-- DOCUMENT TEXT --
:::::

Make Britain rich again
This is Iain Martin’s weekly newsletter, exclusively for Reaction subscribers
There is no full newsletter this week. It’s a bank holiday weekend and there are other issues (see bottom item).
But before I go, to see old friends gathering for a glorious wedding in the Scottish borders, a couple of quick thoughts.
Britain needs to get richer again. I know what the response will be from those of you who voted not to leave the European Union. We should have thought of this when voting for Brexit.
Many of us who voted to leave did so knowing it would make the country a little poorer relatively, and accepting the short term trade off involved in return for greater national autonomy, in the hope it would be reinvigorating in the longer term. Without anyone (Brussels) to blame, we would be thrown back on finding solutions to our own problems. It hasn’t happened yet.
Even if Brexit has delivered a meaningful hit by the erection of trade barriers, it is now a fact of life and can’t be an excuse for ever. At some point we’re going to have to get on with finding ways to boost investment, improve productivity and grow, because without growth life is going to be one long argument over ever more scarce resources.
Almost every domestic story on the news bulletins every day is now a manifestation of a flatlining country not generating enough money to go round. This week there were national rows about NHS dentistry, teachers strikes, nurses strikes, rail strikes, inflation, and so on, and so on.
In this context the government made a sensible decision this week which was obviously related to trying to boost investment. They are not going ahead with the full programme to remove 4,000 EU retained laws still in place after Brexit. The bill, designed to appeal to Brexit purists, was highly reckless. Businesses complained it would create yet more uncertainty about Britain as an investment location, after years of confusion and drift.
There were howls from some Brexiteers. Yet surely they can see that, after so much has proven to be more difficult with Brexit than promised, we are long past the point when most sensible people will have any faith left in hardliners saying “scrap it all, it’ll be okay if you just believe hard enough”. What could possibly go wrong? A lot.
Instead, the government will remodel 800 laws. Business is pleased. As Brexiteer David Davis has put it a while ago, the point of Brexit was to return control to the UK and its parliament. If it takes decades to go through all EU law and decide what is useful to keep and what can be changed, scrapped or improved, then that is fine.
The reality-based decision by ministers this week was an encouraging sign that investment and growth is starting to get the attention it deserves. It’s no more than a start, though.
There is also the much-vaunted focus on science and technology too, although Whitehall does not seem to have grasped yet how enormous the threat is from the US, where the Biden administration is subsidising its green industries. The might of American capital markets will hoover investment out of Europe, including the UK. Neither the EU nor the UK can match America on a mission.
Labour hasn’t quite got its making Britain richer agenda fleshed out yet either.
This needs to become the national battleground. Margaret Thatcher used to say Britain needed to bake a bigger cake rather than just squabbling over the crumbs. That was right then, and right again now.
Of course Sharp had to quit the Beeb
The chairman of the BBC made a not so sharp exit from his post this week. It took months for the former Goldman player to realise that he was done for. His supporters hoped he could survive the publication of the report into his appointment, and the way in which his informal role relating to Boris Johnson’s finances created a problem.

:::::

-- ASSIGNMENT --
Output the stretch of the newsletter above that begins at the words "The reality-based decision" and stops after "right again now.", copied word for word.

-- DATA SUPPLIED --

:::::

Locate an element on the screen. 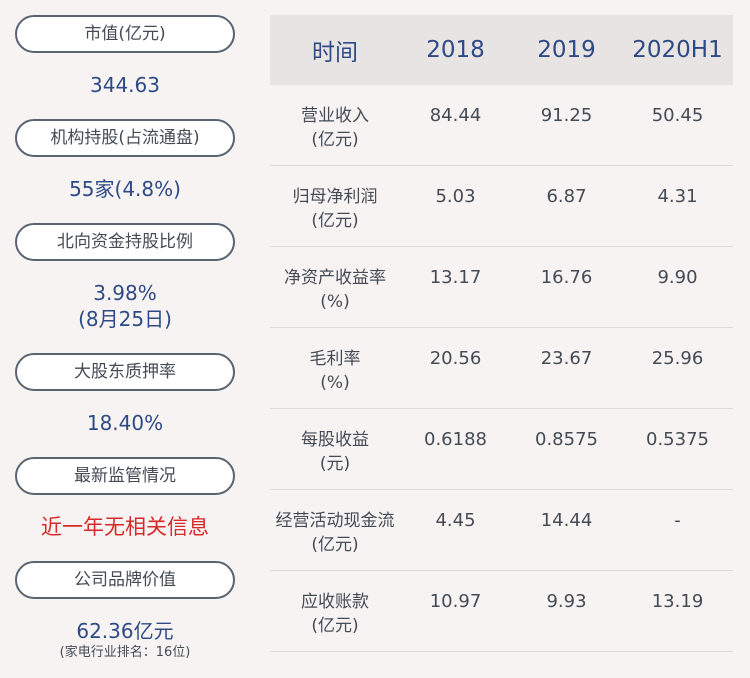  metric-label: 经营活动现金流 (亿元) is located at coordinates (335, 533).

:::::

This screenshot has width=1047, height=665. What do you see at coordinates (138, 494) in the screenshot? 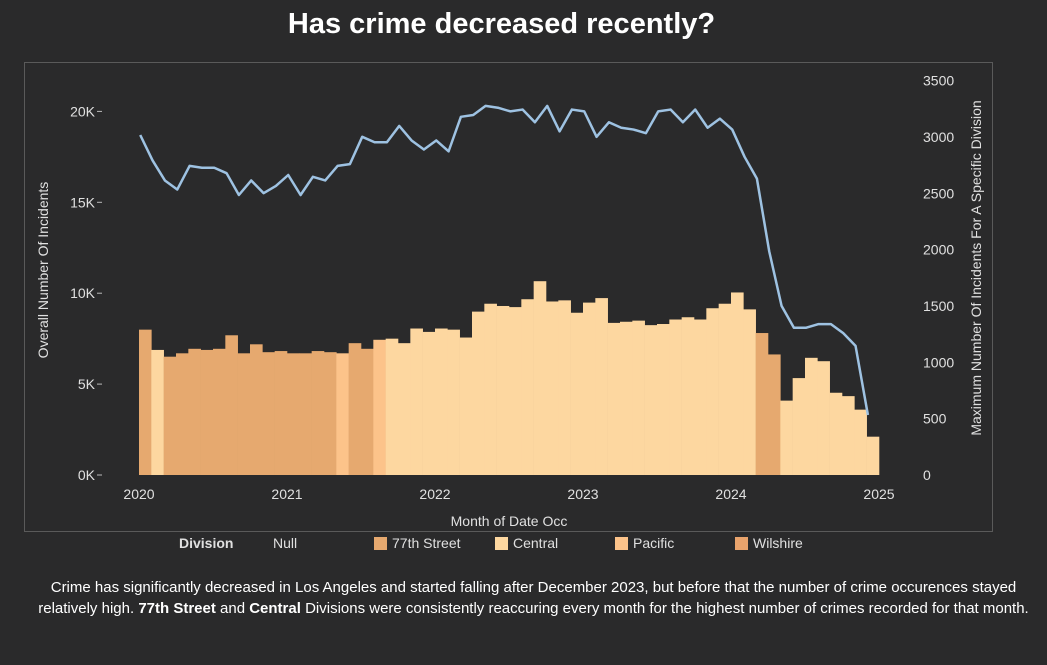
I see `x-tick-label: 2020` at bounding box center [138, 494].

:::::

-- ANSWER BOX --
The reality-based decision by ministers this week was an encouraging sign that investment and growth is starting to get the attention it deserves. It’s no more than a start, though.
There is also the much-vaunted focus on science and technology too, although Whitehall does not seem to have grasped yet how enormous the threat is from the US, where the Biden administration is subsidising its green industries. The might of American capital markets will hoover investment out of Europe, including the UK. Neither the EU nor the UK can match America on a mission.
Labour hasn’t quite got its making Britain richer agenda fleshed out yet either.
This needs to become the national battleground. Margaret Thatcher used to say Britain needed to bake a bigger cake rather than just squabbling over the crumbs. That was right then, and right again now.